Entstehen soll es in der Dorfmitte, wo sich Pavillon und Feuerwehrgeräteschuppen befinden. Wie es aussehen wird, ist laut Nico Zehmke vom Bauamt derzeit noch nicht klar. Dazu soll es im kommenden Jahr Absprachen mit Ortsbeirat und Gemeinde geben. Die im Investitionsplan benannte Summe richte sich derzeit nach Erfahrungswerten aus ähnlichen Bauvorhaben in anderen Orten des Amtsbereiches. Die Verwaltung ist zudem beauftragt worden, die Beantragung von Fördermitteln zu prüfen.

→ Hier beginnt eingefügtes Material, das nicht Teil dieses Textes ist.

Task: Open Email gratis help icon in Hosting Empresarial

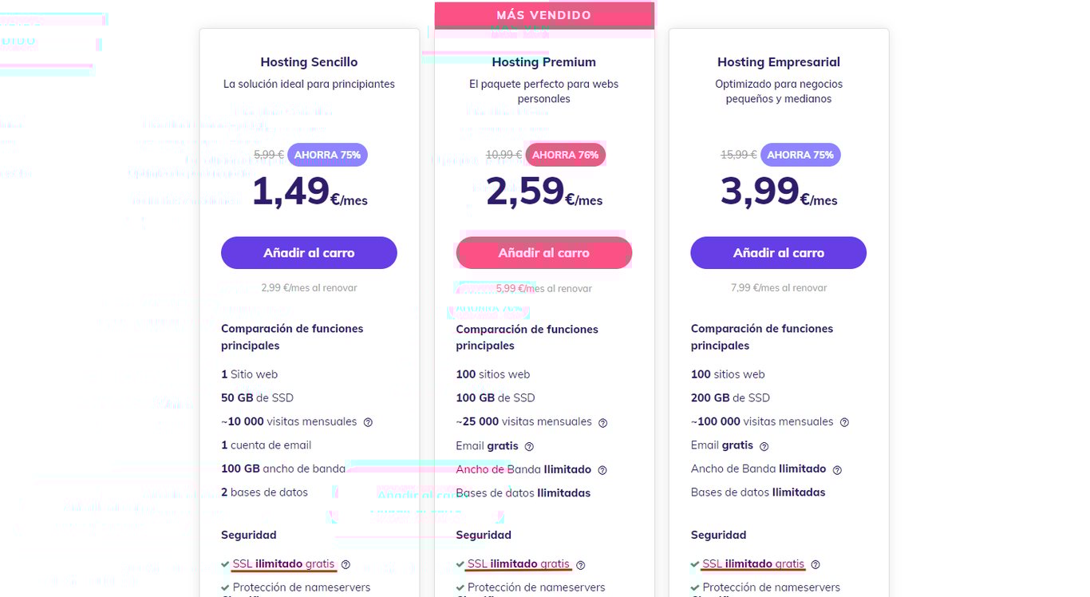Action: [764, 446]

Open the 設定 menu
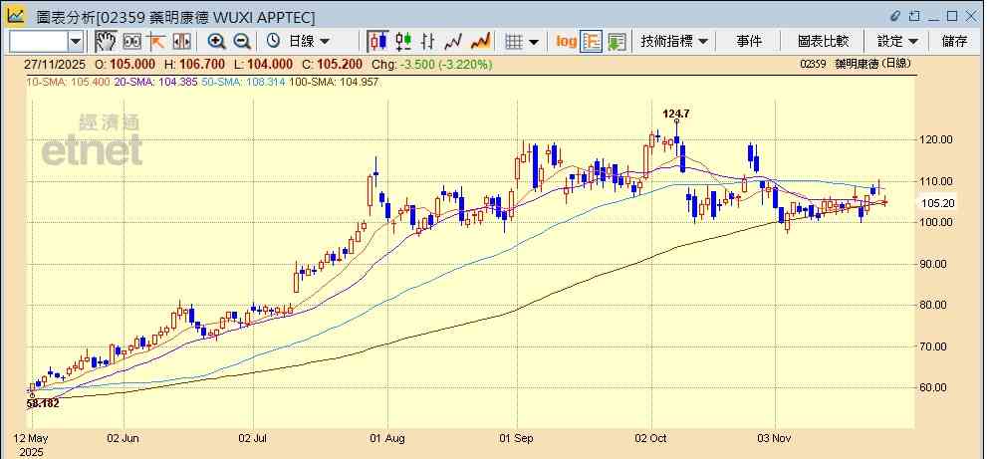point(896,41)
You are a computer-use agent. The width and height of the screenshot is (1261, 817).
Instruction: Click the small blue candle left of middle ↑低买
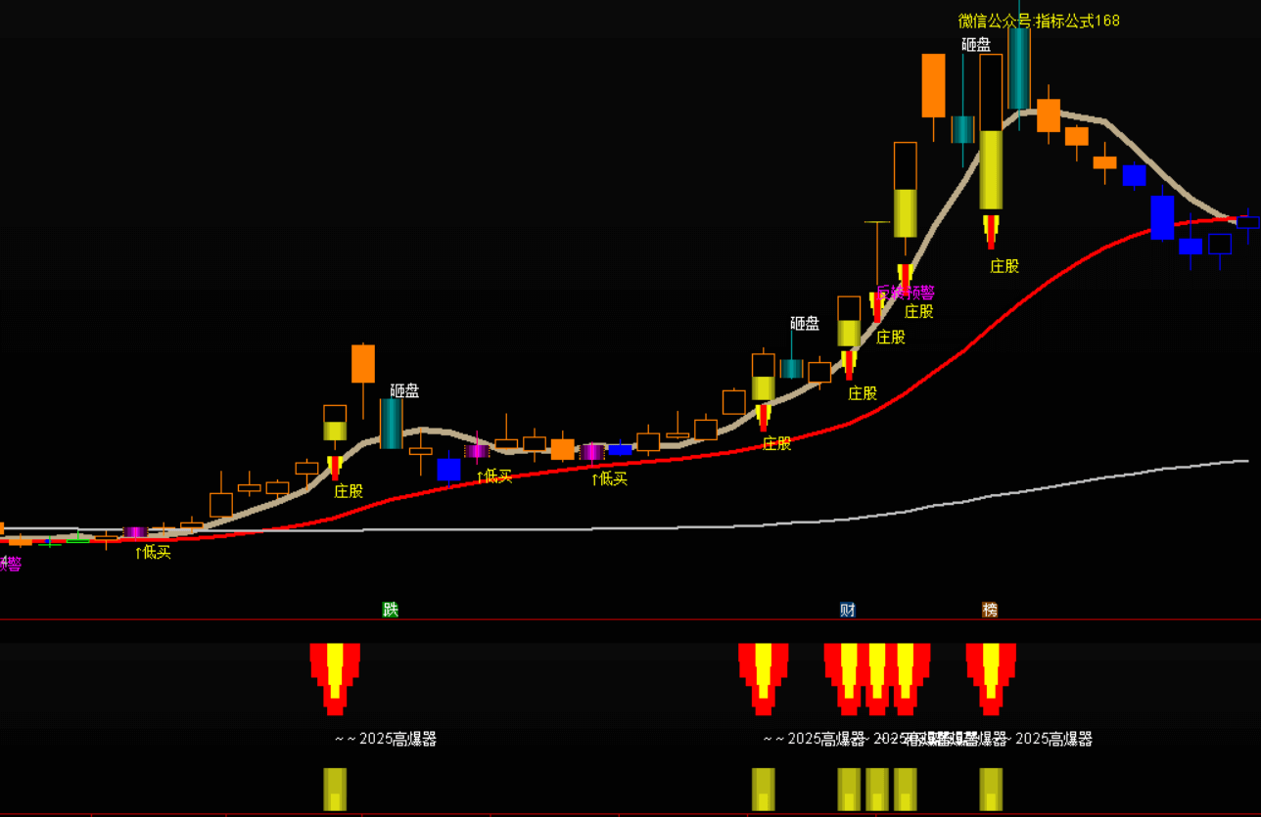tap(448, 470)
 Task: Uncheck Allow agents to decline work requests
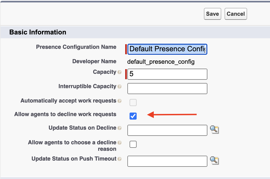133,116
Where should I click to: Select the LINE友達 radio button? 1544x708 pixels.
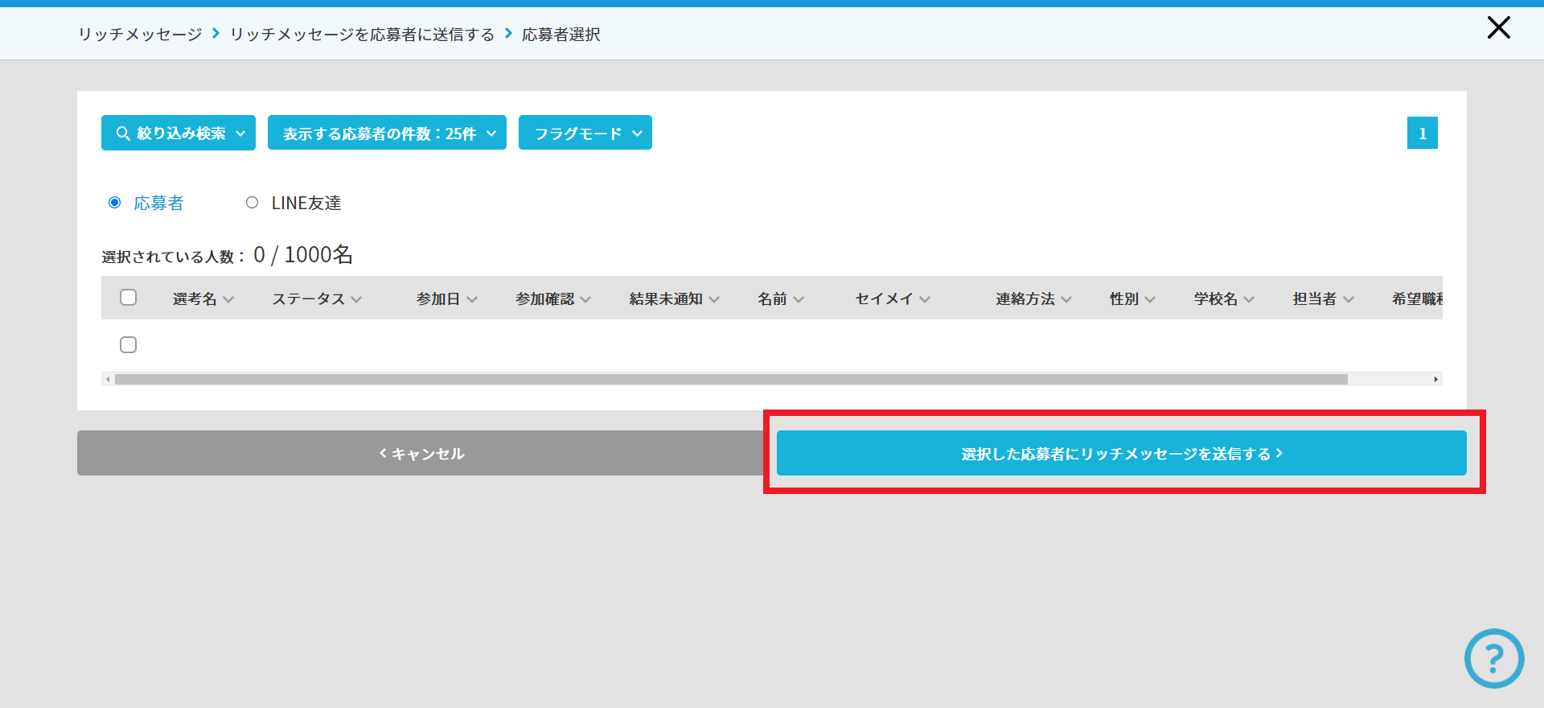pos(253,203)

Die Sonnenberger Parlamentarier haben den Haushalt für die kommenden zwei Jahre und den Investitionsplan am Dienstagabend mehrheitlich beschlossen. Eine Reihe weiterer Investitionen in die Infrastruktur sind Bestandteil darin. Die Planung eines Dorfgemeinschaftsplatzes in Sonnenberg ist mit 50 000 Euro veranschlagt, soll aber erst 2018 realisiert werden. Die Sonnenberger wünschen sich laut Zehmke einen kombinierten Spiel- und Festplatz. Wo dieser entstehen soll, ist noch unklar. Der Vorplatz des Gemeindehauses in Schulzendorf und die Erneuerung des Weges zum Rauschendorfer Friedhof sind weitere Posten, die festgeschrieben wurden. Außerdem fließen 7 500 Euro mehr und damit insgesamt rund 27 000 Euro in die Straßenunterhaltung eingestellt.

Die Gemeindevertreter seien während der Haushaltsdiskussionen übereingekommen, das Investitionsvolumen der Haushaltslage anzupassen und nicht etwa Steuern zu erhöhen, sagte Bürgermeister Ralf Wöller (CDU).